* Jobs
A) Condense the paragraph of the interview that begins "KBM and CC-B: There are so many angles to consider" into a short bulleted list that keeps its main facts.
B) Repeat word for word the stretch of the interview from "AK: One thing" through "Black married couples?".

* Text extract
◆ ◆ ◆ ◆ ◆

Marriage in Black: The Pursuit of Married Life among American-Born and Immigrant Blacks (Routledge, 2018) by Katrina Bell McDonald and Caitlin Cross-Barnet examines contemporary Black marriages in the United States. Based upon in-depth interviews with 60 couples, they examine the historical and continuing impact of racial inequalities in the United States on Black marriages, distinct features of Black marriages, and the diversity among Black marriages. Their interviewees included African American couples, immigrants from Africa and the Caribbean, and White American couples. I enjoyed reading the book and recently had the opportunity to interview the authors.

AK: What are some of the ways that you found racial inequalities in the United States impact Black marriages in contemporary society?

KBM and CC-B: There are so many angles to consider in response to this question. If we consider the legacy of African American life from the slave era onward, there have been enormous efforts by the state to exert social control over Black relationships. Under slavery, legal marriage was prohibited, but after emancipation, Black couples were pressured or forced to formalize their unions. The context of heterosexual marriage in the United States has historically been situated in White patriarchy, but the privilege accorded White men to support that model of marriage was never extended to Black men. Thus, you see a long history of paid employment among Black wives; married White women didn’t meet married Black women’s employment rates until the 1990s. Systemic racism is a constant for Black couples—structural barriers mean that couples have to negotiate discrimination in housing, employment, the criminal justice system, and everyday interactions with institutions ranging from government offices to the grocery store. That stress spills over into relationships and can create instability that is beyond a couple’s control. But then there also is an increasing proportion of the American Black population that is made up of immigrants. The context of marriage is different in Caribbean and African countries, but their cultural practices and meanings of marriage (in those countries as well as in the United States) don’t always conform to conventions in the United States. And then there is the question of assimilation. Institutionalized racism has historically prevented the assimilation of American-born Blacks into the full privileges of White American middle-class life, so for Black immigrants, what does assimilation mean?

AK: What other distinctive features did you find among Black marriages?

KBM and CC-B: Part of what we found is that there aren’t necessarily any universal features of Black marriage. Intersectional identities make it difficult to define “Black marriage” because individuals have many more components to their identities than race. Black families do have to confront particularly entrenched institutionalized racism, and that means there are certain problems Black couples are more likely to face or just fear—poverty, housing discrimination, incarceration. But when it comes to couples’ ideals or behavior, there are wide variations in marital ideals and practices by social class and immigration status in addition to variation by individuals, creating much more diversity among Black couples than we saw between Black couples and White couples (our sample included 14 White couples). Our sample was small—61 couples all living in the same geographic area—so there could be clearer patterns that would emerge in a larger group, but that would probably be true of any categorization of people, such as by social class or geographic location. That being said, we did find a few patterns that we thought were worthy of further investigation (see next question).

AK: One thing that struck me about your book was the diversity you found among the Black couples you interviewed. What were some differences you found among Black married couples?

◆ ◆ ◆ ◆ ◆

* Data excerpt

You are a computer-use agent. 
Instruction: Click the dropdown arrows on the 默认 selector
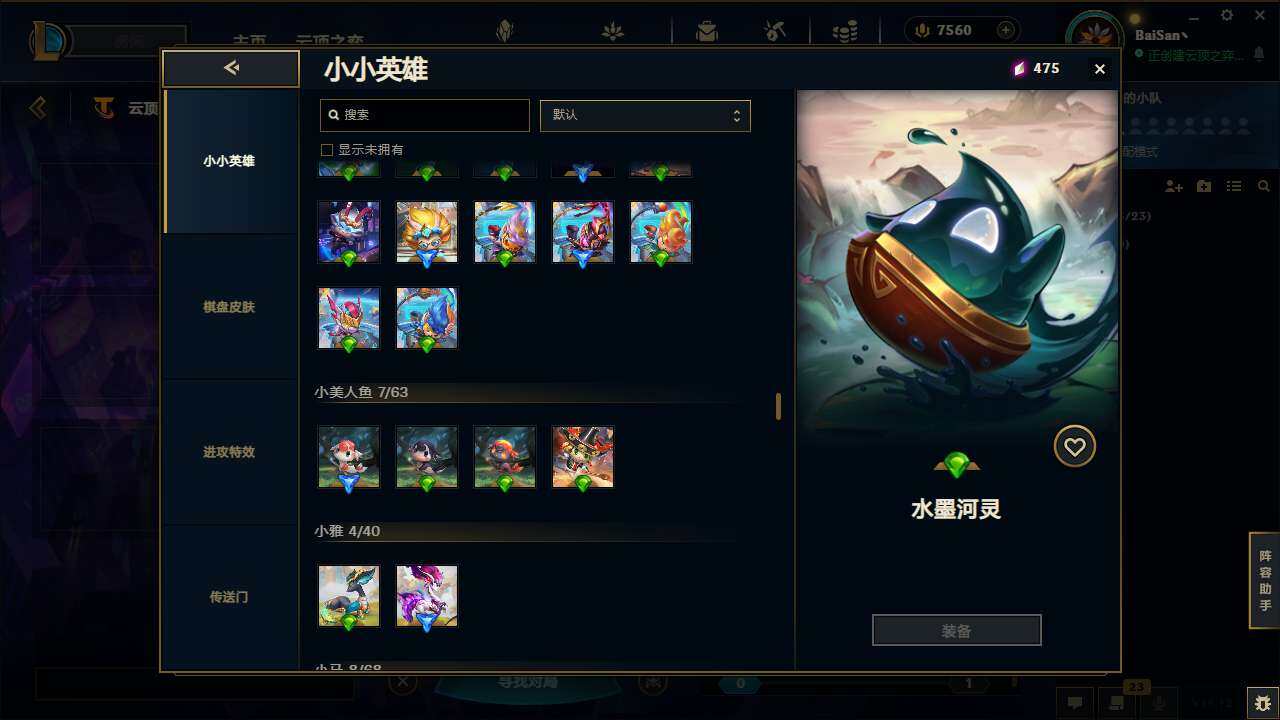(736, 115)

◆ ◆ ◆ ◆ ◆

* The replies
A)
- The state has long tried to control Black relationships. Marriage was illegal under slavery, and after emancipation Black couples were pressured or forced to formalize their unions.
- U.S. heterosexual marriage rested on White patriarchy, but the privilege that let White men support that model was never extended to Black men. As a result, Black wives have a long history of paid work, and married White women reached married Black women's employment rates only in the 1990s.
- Systemic racism means Black couples face discrimination in housing, employment, the criminal justice system, and everyday dealings with institutions. The resulting stress can destabilize relationships in ways beyond their control.
- A growing share of Black Americans are immigrants. The context of marriage differs in Caribbean and African countries, and their cultural practices and meanings of marriage don't always match U.S. conventions.
- Institutionalized racism has kept American-born Blacks from the full privileges of White middle-class life, which raises the question of what assimilation means for Black immigrants.

B)
AK: One thing that struck me about your book was the diversity you found among the Black couples you interviewed. What were some differences you found among Black married couples?